Corporate Welfare: Five Ways Out

(3 of 3)

In 1997, Senator John McCain of Arizona, along with other Senators, introduced legislation calling for the creation of an independent federal commission to eliminate "unnecessary and inequitable federal subsidies" to private industry. Both Congress and the President would be required to act on the recommendations of the commission--either by accepting them or rejecting them. "Unless Congress is forced to act to eliminate programs, it will not," McCain noted when he introduced the bill. "Perhaps independent commissions are the only fair way to ensure that neither side is given an advantage to protect its...corporate pork."
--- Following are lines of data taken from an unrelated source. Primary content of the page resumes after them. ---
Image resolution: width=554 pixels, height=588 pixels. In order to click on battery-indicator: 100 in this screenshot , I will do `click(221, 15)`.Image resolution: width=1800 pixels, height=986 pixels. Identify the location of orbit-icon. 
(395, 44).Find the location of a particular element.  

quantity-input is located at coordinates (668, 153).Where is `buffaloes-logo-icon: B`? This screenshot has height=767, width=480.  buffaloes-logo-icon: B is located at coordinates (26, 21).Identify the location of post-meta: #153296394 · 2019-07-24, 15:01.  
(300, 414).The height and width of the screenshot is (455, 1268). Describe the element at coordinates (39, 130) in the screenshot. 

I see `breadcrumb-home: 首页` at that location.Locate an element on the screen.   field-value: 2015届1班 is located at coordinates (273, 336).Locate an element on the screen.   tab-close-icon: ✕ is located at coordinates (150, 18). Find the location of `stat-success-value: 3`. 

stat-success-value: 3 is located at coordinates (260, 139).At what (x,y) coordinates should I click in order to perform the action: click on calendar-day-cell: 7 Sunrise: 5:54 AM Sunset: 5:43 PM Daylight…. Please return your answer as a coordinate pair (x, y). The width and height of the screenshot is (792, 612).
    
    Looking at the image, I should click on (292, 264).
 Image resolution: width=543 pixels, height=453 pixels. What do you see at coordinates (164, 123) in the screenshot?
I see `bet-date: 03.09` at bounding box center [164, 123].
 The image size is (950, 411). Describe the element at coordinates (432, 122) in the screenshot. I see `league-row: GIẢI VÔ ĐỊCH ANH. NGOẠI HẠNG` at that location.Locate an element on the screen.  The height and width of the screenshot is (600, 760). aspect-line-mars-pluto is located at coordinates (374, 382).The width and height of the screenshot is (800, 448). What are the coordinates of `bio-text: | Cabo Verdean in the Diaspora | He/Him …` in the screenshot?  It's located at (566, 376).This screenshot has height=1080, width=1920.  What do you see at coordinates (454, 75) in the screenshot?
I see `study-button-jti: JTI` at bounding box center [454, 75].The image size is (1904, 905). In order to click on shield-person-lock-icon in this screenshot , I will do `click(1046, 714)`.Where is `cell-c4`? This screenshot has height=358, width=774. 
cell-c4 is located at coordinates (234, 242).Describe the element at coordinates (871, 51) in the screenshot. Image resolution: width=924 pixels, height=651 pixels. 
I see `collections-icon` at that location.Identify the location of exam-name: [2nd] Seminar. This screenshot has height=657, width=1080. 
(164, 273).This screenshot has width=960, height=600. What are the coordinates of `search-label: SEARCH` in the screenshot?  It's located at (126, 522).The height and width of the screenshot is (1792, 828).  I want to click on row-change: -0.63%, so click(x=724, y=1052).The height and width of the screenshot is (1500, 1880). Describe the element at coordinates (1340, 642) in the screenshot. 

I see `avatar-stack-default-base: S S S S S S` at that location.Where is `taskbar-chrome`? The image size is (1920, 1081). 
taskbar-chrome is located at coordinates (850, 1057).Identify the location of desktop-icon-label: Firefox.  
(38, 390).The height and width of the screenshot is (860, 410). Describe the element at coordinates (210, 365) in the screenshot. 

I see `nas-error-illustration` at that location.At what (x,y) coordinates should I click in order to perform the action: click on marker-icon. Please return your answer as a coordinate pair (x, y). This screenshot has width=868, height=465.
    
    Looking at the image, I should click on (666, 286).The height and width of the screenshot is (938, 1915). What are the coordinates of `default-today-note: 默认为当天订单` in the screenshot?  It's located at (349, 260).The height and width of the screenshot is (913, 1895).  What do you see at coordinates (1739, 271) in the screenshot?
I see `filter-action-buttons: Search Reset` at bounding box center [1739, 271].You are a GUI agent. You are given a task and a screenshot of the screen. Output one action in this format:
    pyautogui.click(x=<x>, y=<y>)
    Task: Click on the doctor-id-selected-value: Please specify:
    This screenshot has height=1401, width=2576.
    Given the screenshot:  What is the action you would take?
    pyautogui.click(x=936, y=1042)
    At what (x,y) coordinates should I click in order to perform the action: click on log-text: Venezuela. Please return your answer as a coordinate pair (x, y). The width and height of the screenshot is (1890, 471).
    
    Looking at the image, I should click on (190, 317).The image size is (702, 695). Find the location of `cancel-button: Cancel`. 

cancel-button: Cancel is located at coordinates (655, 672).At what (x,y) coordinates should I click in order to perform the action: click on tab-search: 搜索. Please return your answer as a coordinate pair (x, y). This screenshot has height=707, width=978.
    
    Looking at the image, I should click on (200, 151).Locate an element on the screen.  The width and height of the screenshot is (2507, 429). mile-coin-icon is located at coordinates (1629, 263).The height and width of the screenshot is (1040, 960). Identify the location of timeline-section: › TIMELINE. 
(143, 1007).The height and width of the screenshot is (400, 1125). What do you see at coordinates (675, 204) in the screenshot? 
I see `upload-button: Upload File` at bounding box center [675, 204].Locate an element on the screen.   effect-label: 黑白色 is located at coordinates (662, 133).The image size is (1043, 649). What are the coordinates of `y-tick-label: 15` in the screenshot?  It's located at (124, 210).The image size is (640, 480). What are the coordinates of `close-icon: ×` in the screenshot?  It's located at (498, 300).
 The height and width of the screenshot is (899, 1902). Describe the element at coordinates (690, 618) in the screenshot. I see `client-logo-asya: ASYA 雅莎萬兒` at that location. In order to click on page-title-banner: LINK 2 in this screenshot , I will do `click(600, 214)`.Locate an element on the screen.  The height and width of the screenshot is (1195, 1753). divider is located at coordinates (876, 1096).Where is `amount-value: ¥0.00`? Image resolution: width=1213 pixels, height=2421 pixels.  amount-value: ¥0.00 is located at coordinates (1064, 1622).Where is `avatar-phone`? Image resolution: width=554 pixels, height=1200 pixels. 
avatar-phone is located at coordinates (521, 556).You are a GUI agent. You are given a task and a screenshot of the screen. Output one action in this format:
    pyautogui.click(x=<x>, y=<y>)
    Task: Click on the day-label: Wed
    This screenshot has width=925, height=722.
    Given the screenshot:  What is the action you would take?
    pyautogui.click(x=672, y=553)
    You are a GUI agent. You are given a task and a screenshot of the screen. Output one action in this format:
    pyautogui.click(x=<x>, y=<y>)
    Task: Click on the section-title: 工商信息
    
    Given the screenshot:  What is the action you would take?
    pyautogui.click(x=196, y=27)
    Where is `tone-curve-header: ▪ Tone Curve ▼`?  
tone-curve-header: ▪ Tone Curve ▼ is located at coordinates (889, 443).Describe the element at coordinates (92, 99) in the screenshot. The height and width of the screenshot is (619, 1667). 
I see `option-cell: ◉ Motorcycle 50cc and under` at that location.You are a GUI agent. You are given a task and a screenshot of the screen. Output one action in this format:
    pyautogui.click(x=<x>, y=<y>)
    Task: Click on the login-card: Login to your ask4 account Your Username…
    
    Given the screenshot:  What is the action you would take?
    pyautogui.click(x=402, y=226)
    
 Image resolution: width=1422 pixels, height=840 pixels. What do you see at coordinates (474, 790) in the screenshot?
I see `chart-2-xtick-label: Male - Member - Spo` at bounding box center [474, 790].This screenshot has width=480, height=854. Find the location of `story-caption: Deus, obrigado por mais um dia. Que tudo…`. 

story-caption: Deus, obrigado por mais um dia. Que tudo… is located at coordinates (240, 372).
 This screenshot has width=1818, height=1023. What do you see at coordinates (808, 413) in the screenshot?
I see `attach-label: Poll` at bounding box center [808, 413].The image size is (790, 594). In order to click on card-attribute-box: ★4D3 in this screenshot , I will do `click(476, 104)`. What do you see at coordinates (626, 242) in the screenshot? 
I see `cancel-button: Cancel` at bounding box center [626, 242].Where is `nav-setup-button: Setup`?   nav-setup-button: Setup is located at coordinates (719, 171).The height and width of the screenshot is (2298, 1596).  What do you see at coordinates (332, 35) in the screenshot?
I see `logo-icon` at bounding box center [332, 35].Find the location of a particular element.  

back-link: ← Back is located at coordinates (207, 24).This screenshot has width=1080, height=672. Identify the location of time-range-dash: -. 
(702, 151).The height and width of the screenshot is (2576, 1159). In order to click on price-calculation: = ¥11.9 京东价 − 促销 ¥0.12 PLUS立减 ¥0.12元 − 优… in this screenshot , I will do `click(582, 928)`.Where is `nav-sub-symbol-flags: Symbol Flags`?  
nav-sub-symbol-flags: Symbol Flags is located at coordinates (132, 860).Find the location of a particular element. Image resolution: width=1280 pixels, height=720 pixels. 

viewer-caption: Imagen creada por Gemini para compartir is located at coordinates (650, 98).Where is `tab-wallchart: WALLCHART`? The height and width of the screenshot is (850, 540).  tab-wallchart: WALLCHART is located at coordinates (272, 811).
Of course, any such effort will be greeted with stiff opposition from yet another entrenched bureaucracy. Those are the agencies, departments and special-interest groups that profit from the existing system. There would be a spirited fight led by large corporations to preserve the Exim Bank, the Overseas Private Investment Corp. and the Foreign Sales Corporations, to name just three.

SOLUTION NO. 4 Shut off the flow of low-cost loans from the Department of Housing and Urban Development that have helped fuel the competition to snag companies. These loans date from the Housing and Community Development Act of 1974 and were aimed at "eliminating slums and blight." Today, TIME has found, HUD loans help bankroll such projects as a waterfront restaurant in Jacksonville, Fla. (it later went out of business), a downtown hotel in Philadelphia and an upscale fashion retailer in Spokane, Wash. In that case, a $24 million HUD loan arranged by the city of Spokane will go to construct a new store and enlarge a parking garage for Nordstrom Inc.

And if these four solutions are rejected?

SOLUTION NO. 5 is rooted in what has become the American way of late: sue. That's the course advocated by Dwight D. Brannon, a Dayton, Ohio, lawyer, who is suing state and local officials and a onetime Dayton-based company on behalf of its former workers.

The company is Hobart Corp., part of an international conglomerate with sales of $2.4 billion in 1997. Hobart produces commercial equipment for food preparation. Ever since the Great Depression, the company had operated a plant in Dayton. But in 1995, Hobart pulled up stakes and moved 30 miles to the north, to Piqua, Ohio, which offered $2 million in incentives. In July, the company informed its 66 hourly employees in Dayton, many of whom had worked at the plant for years--their average age was 52--that their jobs would be terminated in three days. According to the suit, Hobart staffed the new location with part-time workers--average age 34--from a temporary firm.

During a hearing in the lawsuit pending in U.S. District Court in Dayton, the company's lawyer explained it this way: "Every action [Hobart] has taken is motivated by sound economic or operational rationale."

Exactly. And until governments figure out a way to end the practice, corporate welfare will flourish.